LOCALS BEG CITY TO GIVE WAY

Holly ThompsonSound Telegraph
Peta-Jane Maclean-Russell stands on her driveway, with the roundabout and stop line behind her.
Camera IconPeta-Jane Maclean-Russell stands on her driveway, with the roundabout and stop line behind her. Credit: Holly Thompson/ Sound Telegraph

A Waikiki roundabout has become a neighbourhood “nightmare”, with a give-way line put directly in front of one resident’s driveway, but the City of Rockingham says locals need to “adjust”.

Peta-Jane MacLean-Russell says she has been abused trying to turn into her home along Gnangara Drive, has seen multiple near-collisions and was never given the chance to speak up before construction began.

She first noticed something was going on around Christmas.

“I rang the council to ask. They said there were no works going on in my area,” Ms MacLean-Russell said.

“I called them back (a week later) and again they said there was no works, but they would follow up further and give me a call. They never did.

“We were first informed it was going to be a roundabout when they came to dig it up.”

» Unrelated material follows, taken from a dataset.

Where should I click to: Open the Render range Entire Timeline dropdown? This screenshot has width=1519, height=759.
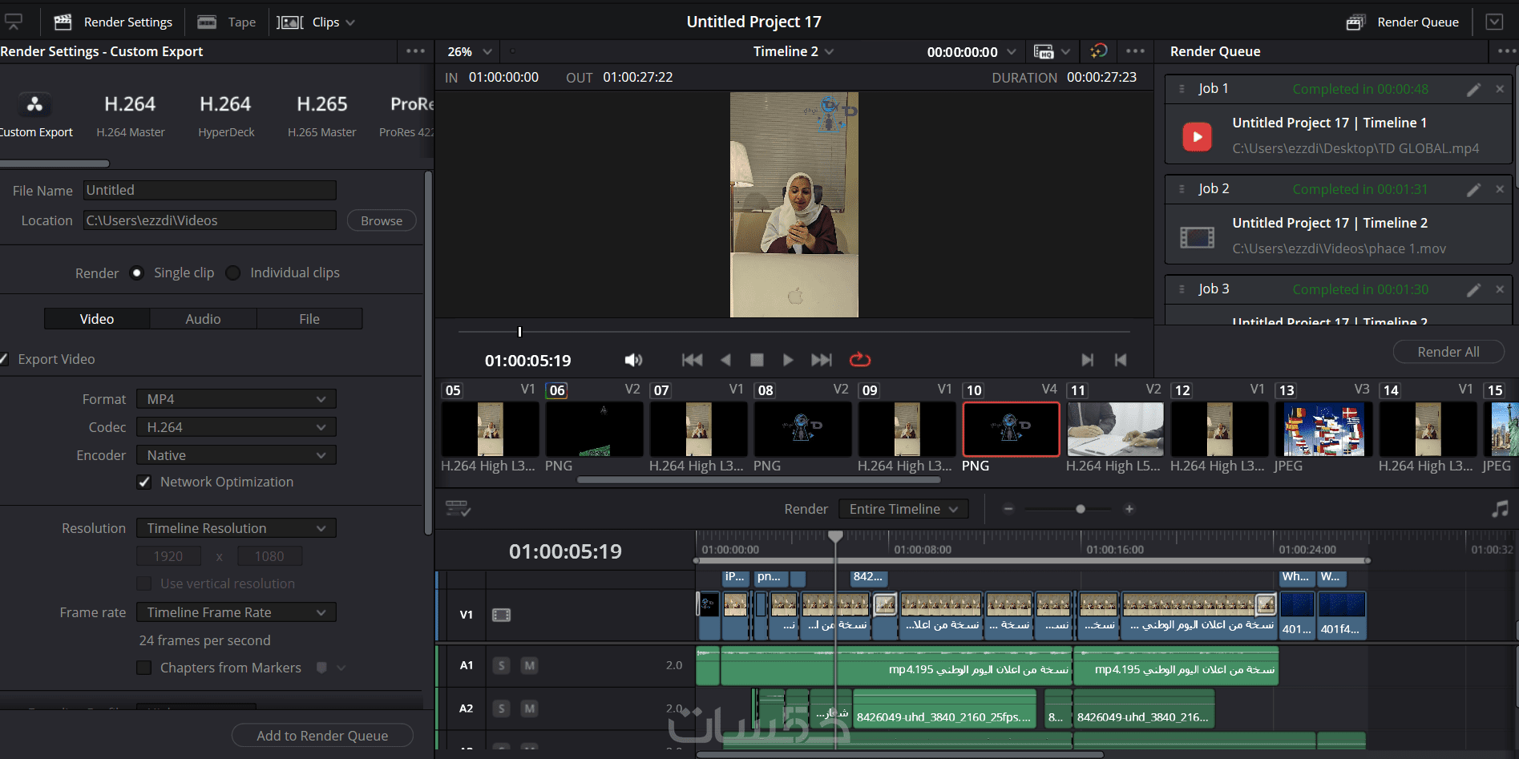pos(903,509)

She also said she never received a letter from council informing her of the public consultation period.

“If I had of received that letter I would have 100 per cent written in, so would my neighbour,” she said.

Ms MacLean-Russell is not the only one, with several residents speaking up about the lack of consultation and increased traffic issues due to the roadworks on Gnangara Drive at two recent council meetings.

Ms MacLean-Russell said her main issue with the roundabout was that a give-way line had been placed directly across her driveway.

“I have been abused sitting at that roundabout because I have wanted to pull into my driveway and no one knows what I am trying to do. It has caused such a nightmare and such a problem for us,” she said.

Ms MacLean-Russell begged the City for the line to be moved, even slightly, but said she had been told “it is what it is, it won’t be changed”.

“The treatment we have received is my biggest complaint. The way the council has gone about it, the way they don’t care this affected anybody.

“To me the attitude was “it’s not my property so oh well,” she said.

“That’s how it has felt when I have been spoken to.”

She said her neighbour was also directly affected and they both needed to reverse onto their driveways from the roundabout.

She also said rubble and sand had been left on her front lawn, a loud grate in the road was keeping her awake at night and her reticulation was still not working.

“It is a mess. It has caused a lot of grief, a lot of headaches and a lot of sleepless nights,” she said.

Mayor Barry Sammels said traffic patterns on modified roads take “three to six months” to get used to.

“The construction of the roundabout was in response to a number of recorded crashes at the intersection,” he said.

“It is expected that there will be a period of adjustment as the community becomes accustomed to the changes.

“As part of the installation, accompanying signage and drainage needs to be installed in accordance with relevant standards.”

Cr Sammels also said records showed letters were sent to all of the affected residents on Gnangara Drive and was “not able to comment on why the letter might not have been received.”